None more complicated than the human brain, Etienne would say, what may be the most complex object in existence; one wet kilogram within with spin universes."
Oh, this book.
This beautiful, heartbreaking, perfect book.
I picked up All The Light We Cannot See in the midst of a Doerr frenzy. A chance encounter in a Melbourne bookstore, where I found his travel memoir Four Seasons in Rome, and I'm hooked. There's just something about the way he writes, like he sees every single detail that the world has to offer, and has researched this Earth so meticulously, with such love, that his books become a love letter to nature, history, science...
All The Light kicks off in WWII Europe, following the soon-to-be interwoven threads of Parisian girl Marie-Laure LeBlanc, and German orphan Werner Pfennig.

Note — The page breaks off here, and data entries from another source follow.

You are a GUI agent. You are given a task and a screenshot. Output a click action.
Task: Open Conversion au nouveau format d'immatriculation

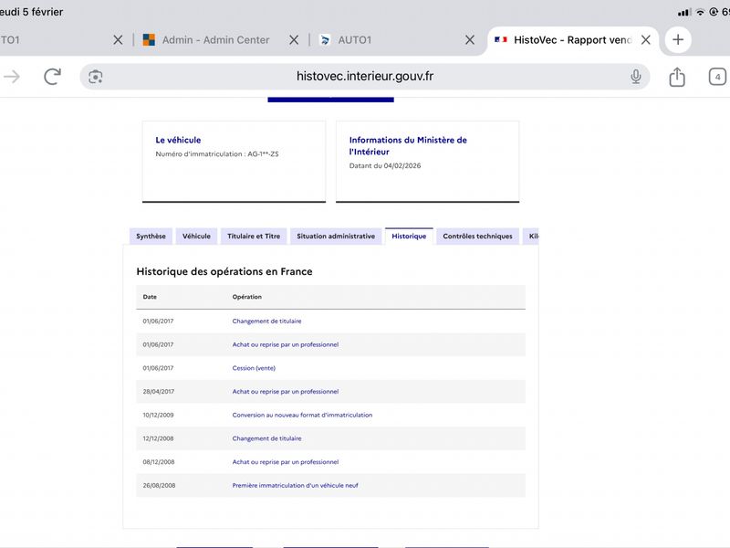coord(302,415)
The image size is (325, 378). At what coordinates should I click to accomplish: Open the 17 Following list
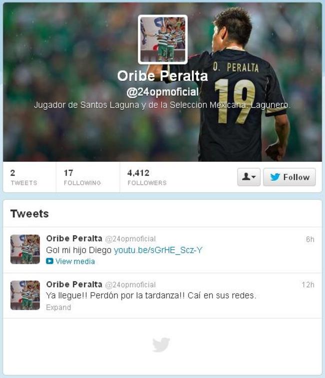pyautogui.click(x=82, y=177)
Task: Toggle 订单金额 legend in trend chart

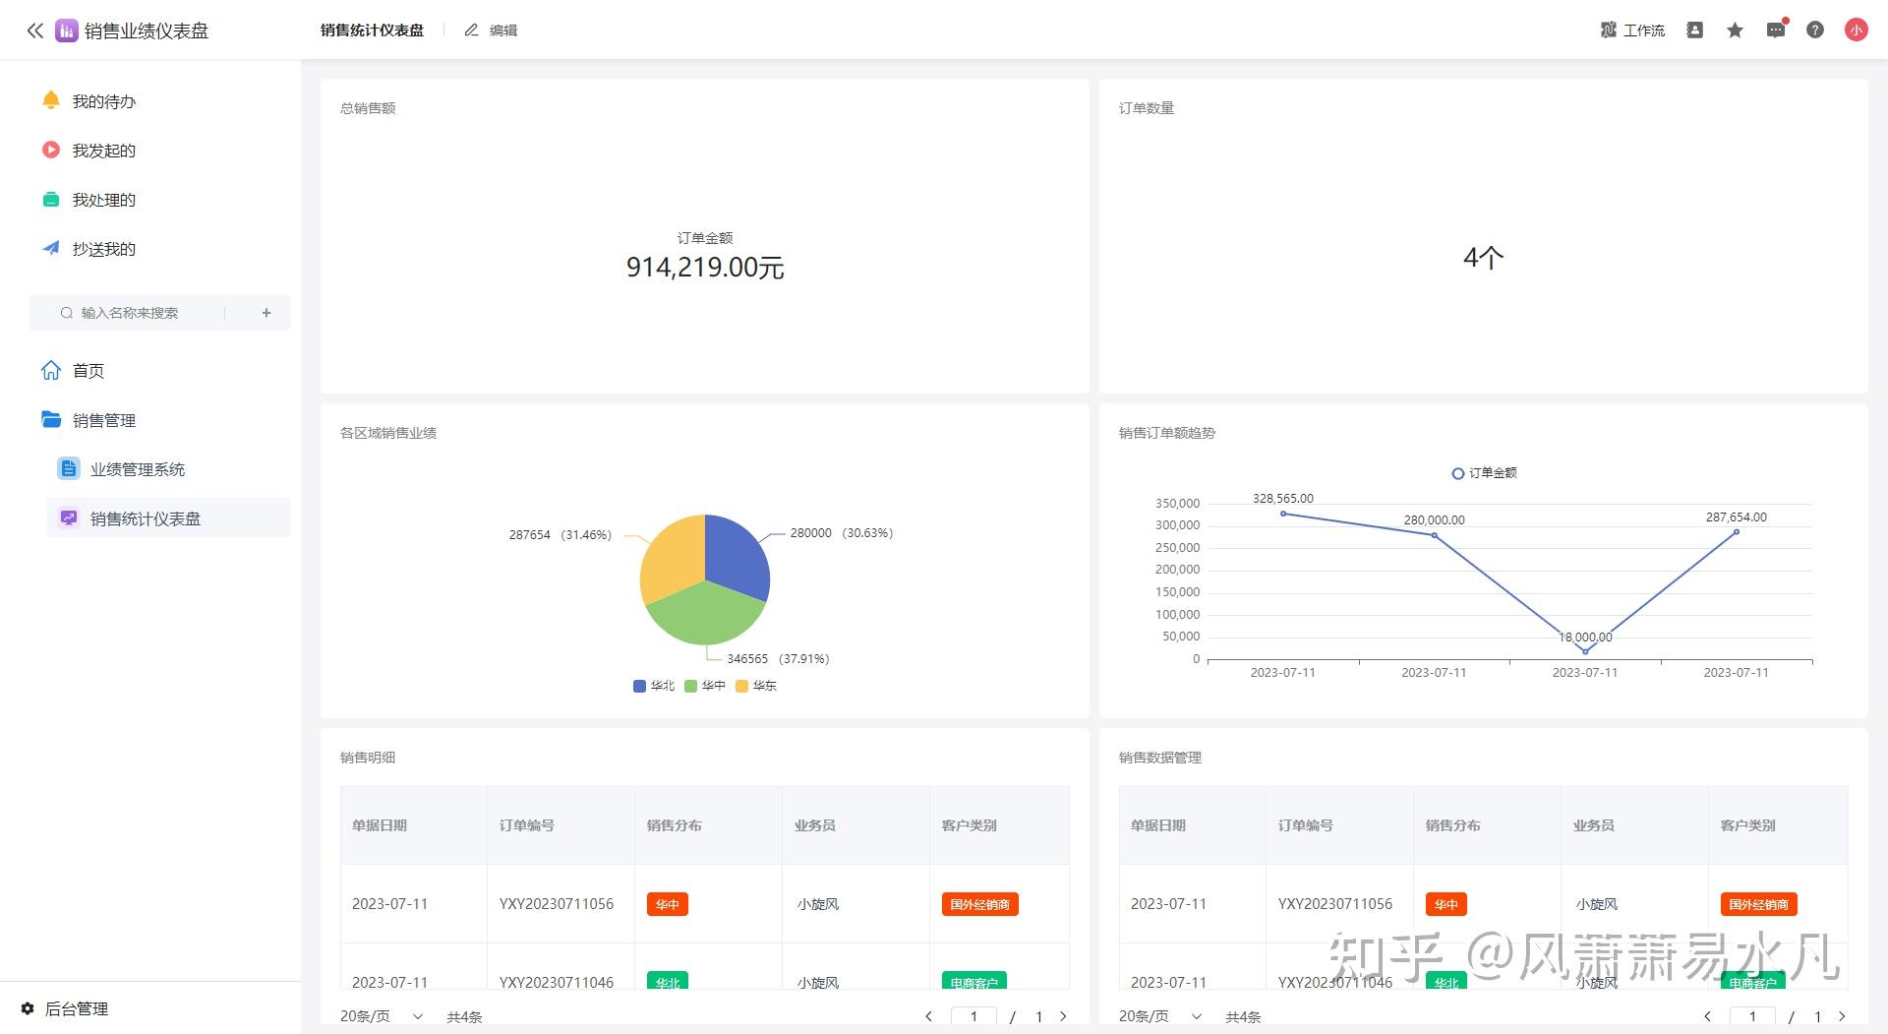Action: pos(1484,473)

Now, I think it's the intricacies, the tiny details, that make this book so moving. Werner loves science, and spends his days playing with the wires of radios, and his nights listening to forbidden broadcasts from across the continent. This spurs his story in more ways than one, landing him in the Hitler Youth and chasing memories from his past.

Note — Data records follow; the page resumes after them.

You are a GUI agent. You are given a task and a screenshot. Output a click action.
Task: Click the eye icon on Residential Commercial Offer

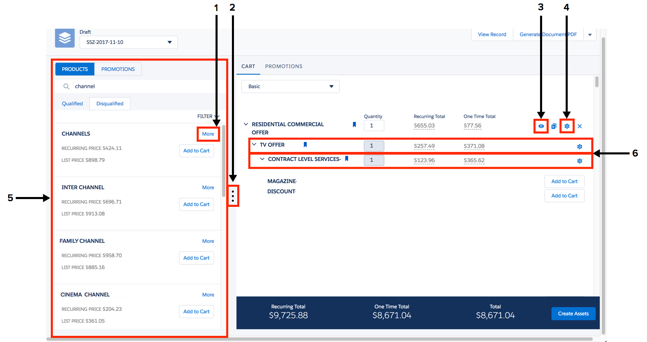click(541, 126)
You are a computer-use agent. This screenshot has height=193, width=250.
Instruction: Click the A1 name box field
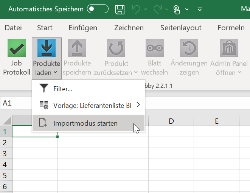[x=16, y=103]
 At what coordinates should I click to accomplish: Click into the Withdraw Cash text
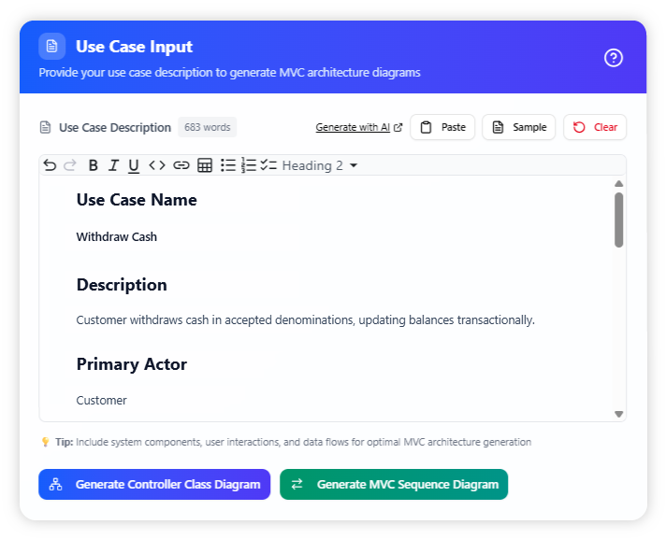[x=117, y=237]
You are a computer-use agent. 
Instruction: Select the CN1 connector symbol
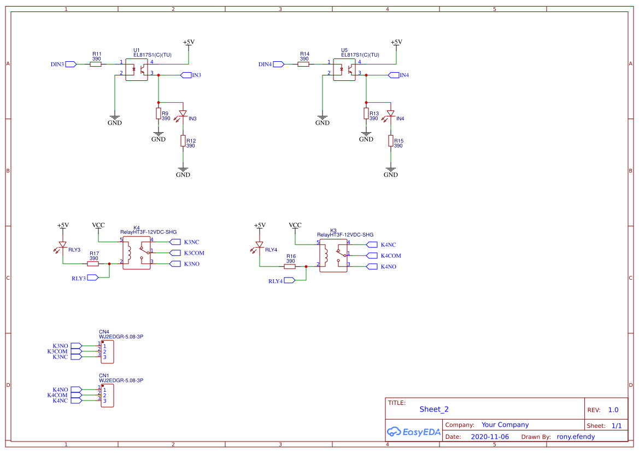pos(107,395)
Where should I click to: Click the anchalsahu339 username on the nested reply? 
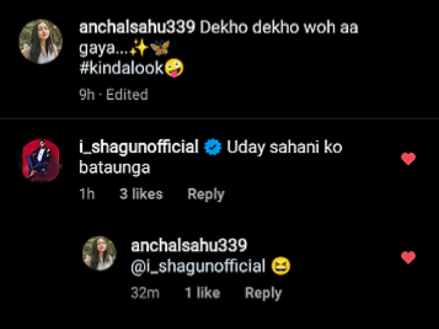189,245
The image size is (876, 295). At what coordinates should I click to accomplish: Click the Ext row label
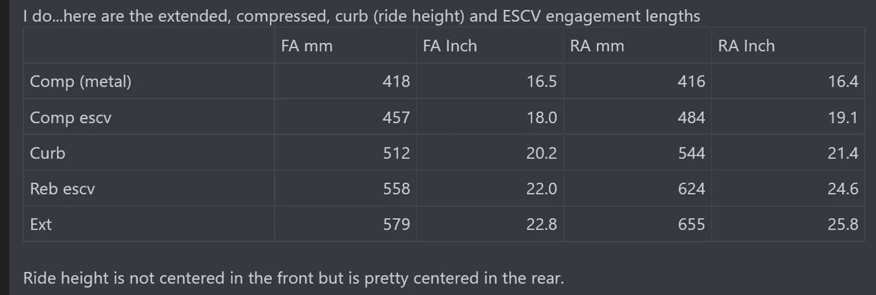point(41,224)
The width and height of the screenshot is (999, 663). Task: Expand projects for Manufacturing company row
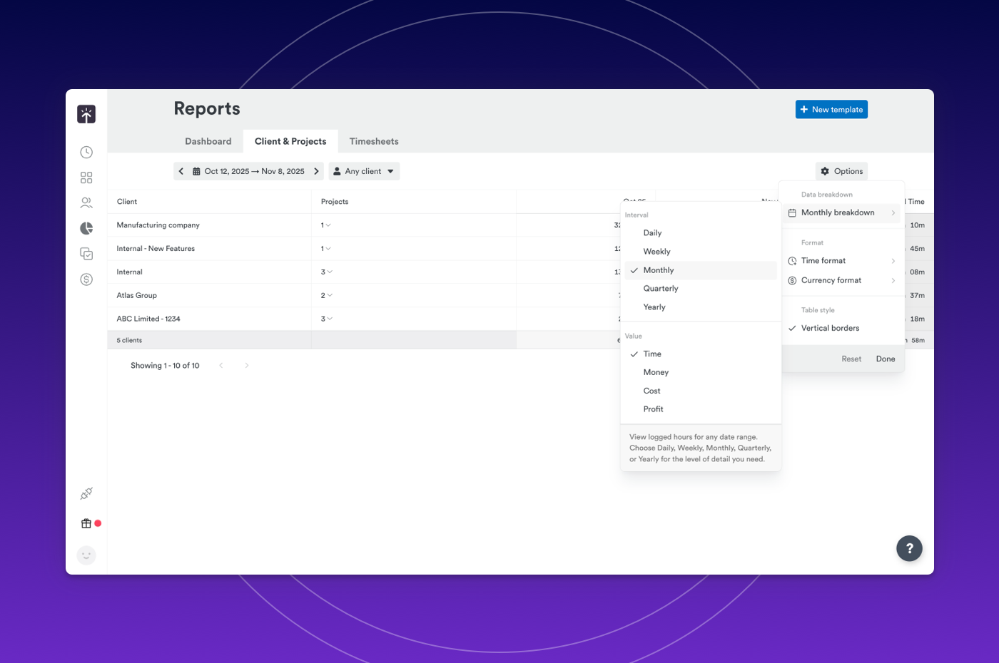point(326,225)

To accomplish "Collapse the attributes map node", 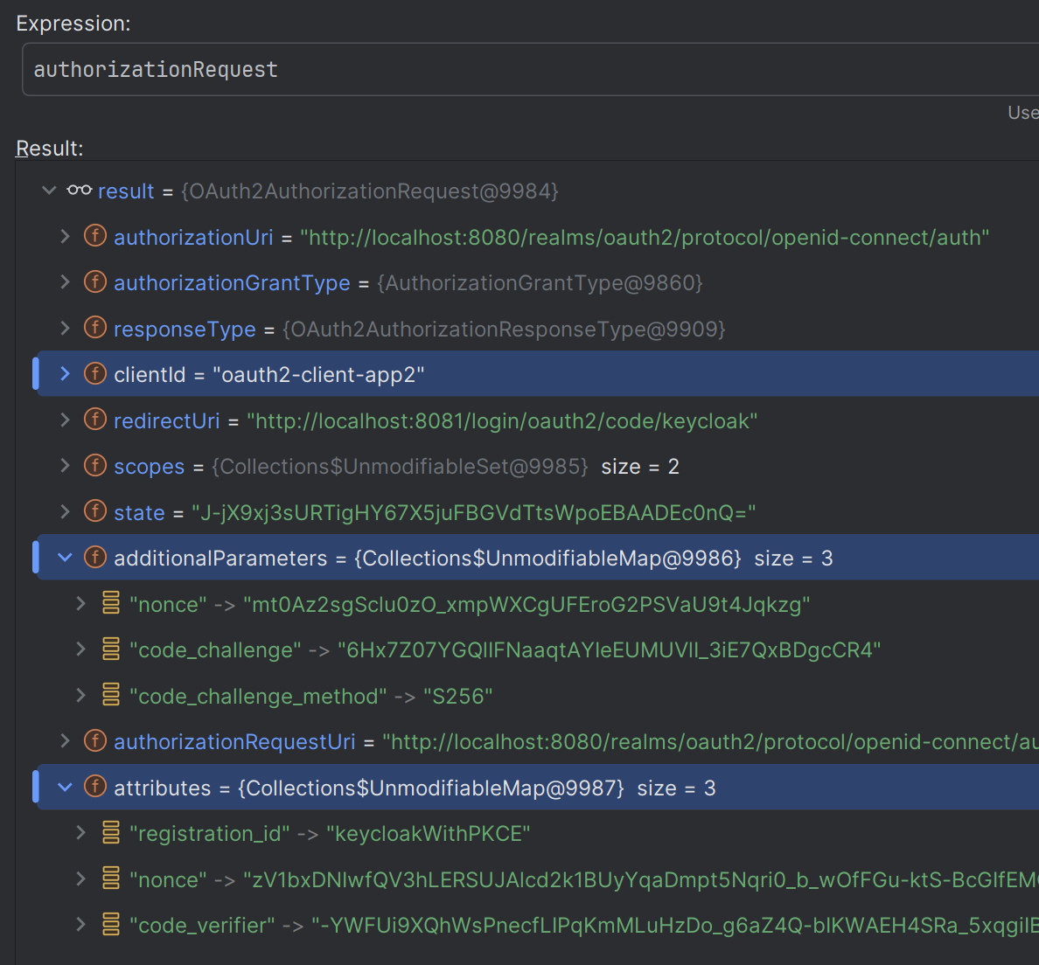I will (65, 788).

Marie-Laure is blind, but that doesn't stop her love for the world around her. Her father, Daniel, is a wood worker, and a locksmith at the Museum of Natural History. Marie-Laure spends her days in its halls, feeling her way through the molluscs, befriending an old scientist and learning from his works. She's mostly uninhibited by her blindness, due to her father incredible works, crafting precise models of the towns they live, so she can learn her way with her fingers, and then with her feet.
Sometimes, there is so much detail, is seems quite heavy, but as every one of those details pulls together in the second half of the book, you'll feel a strange sense of nostalgia, and pride for having followed the threads.

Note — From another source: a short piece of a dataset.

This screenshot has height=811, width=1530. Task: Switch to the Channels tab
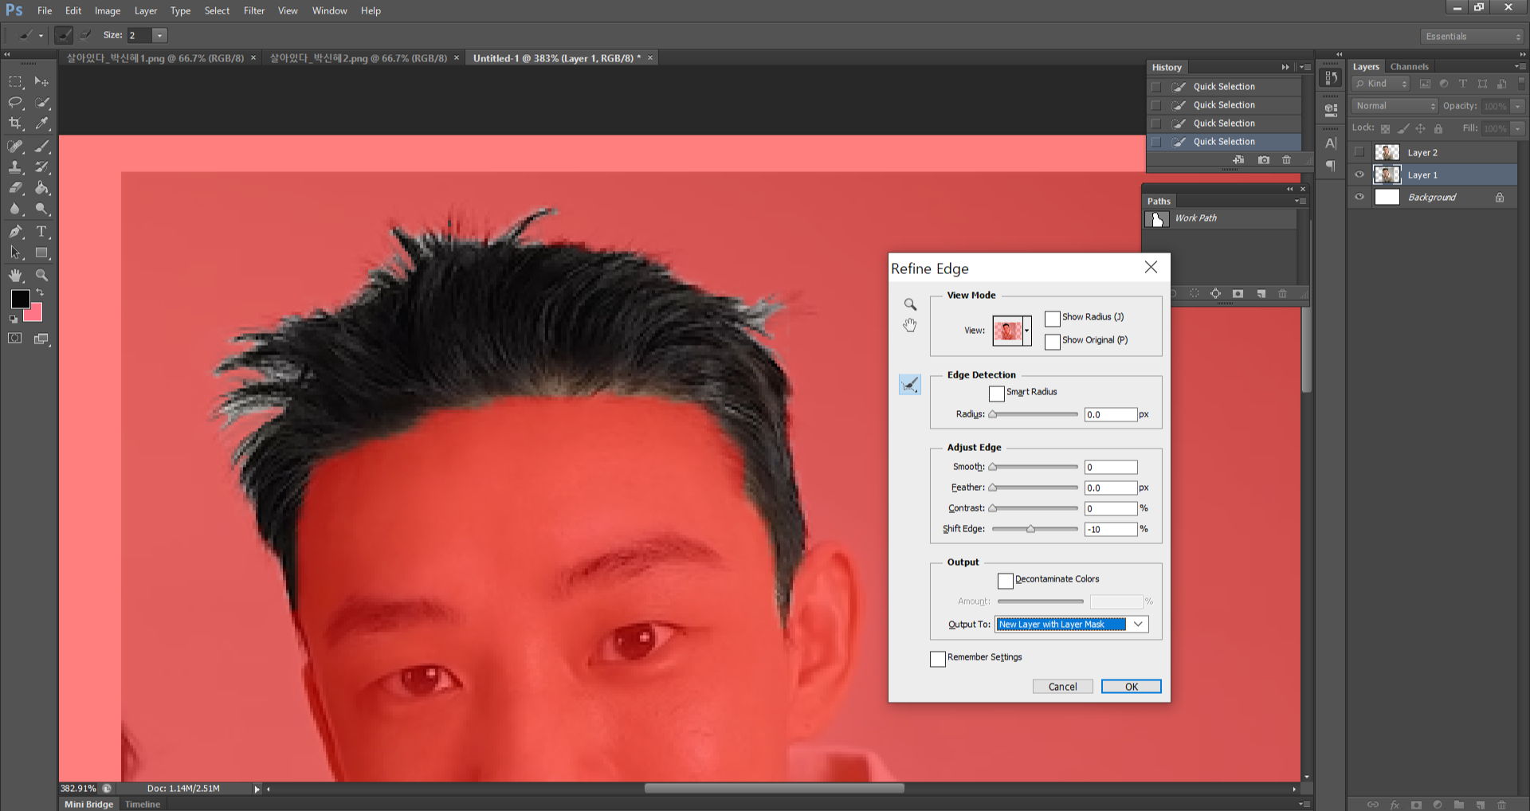click(1409, 67)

More often than not, my heart ached. It's one of the first books to ever make me gasp out loud, and feels as though I'd lost a friend. I was so deep in Doerr's world that a voice from the other side of my room would make me jump. I was there, feeling my way through the streets of Paris, fiddling with the wires of transceivers, desperately breaking open tins of precious food, hiding in secret places, rebelling through the radio waves.
All The Light We Cannot see is historical fiction at its very best, it doesn't retell WWII occurrences like the echo of a textbook, is seamlessly weaves fact into beautiful, haunting fiction.
I'd recommend reading his memoir Four Seasons in Rome before you read this, though. It's not a necessity, by any means, but the memoir follows a year in Rome, as he begins to write All The Light. He wrestles to find inspiration for the novel while in a city spilling with so many more stories, and having read those intimate thoughts, and then the book from which is spurred, you feel a little more connected to it, as if Doerr is a friend to whom you spoke as he wrote, and now you get to read the finished piece.
Whatever you do, read something of Doerr's.
You must, it's a treat for your soul. All The Light We Cannot See is haunting, heartbreaking, but above all, beautiful.